** RECORDS SUPPLIED **
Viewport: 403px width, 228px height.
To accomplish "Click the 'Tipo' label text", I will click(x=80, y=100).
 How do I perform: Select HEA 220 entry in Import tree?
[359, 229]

--

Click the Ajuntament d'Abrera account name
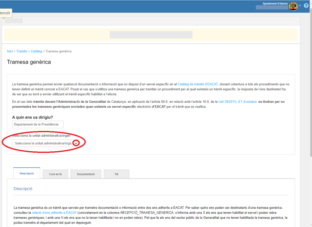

** EXERCISE TASK **
Report every line in the two blocks above that contains the word "Click", matching uppercase and lowercase letters exactly.

** EXPECTED ANSWER **
To accomplish "Click the 'Tipo' label text", I will click(x=80, y=100).
Click the Ajuntament d'Abrera account name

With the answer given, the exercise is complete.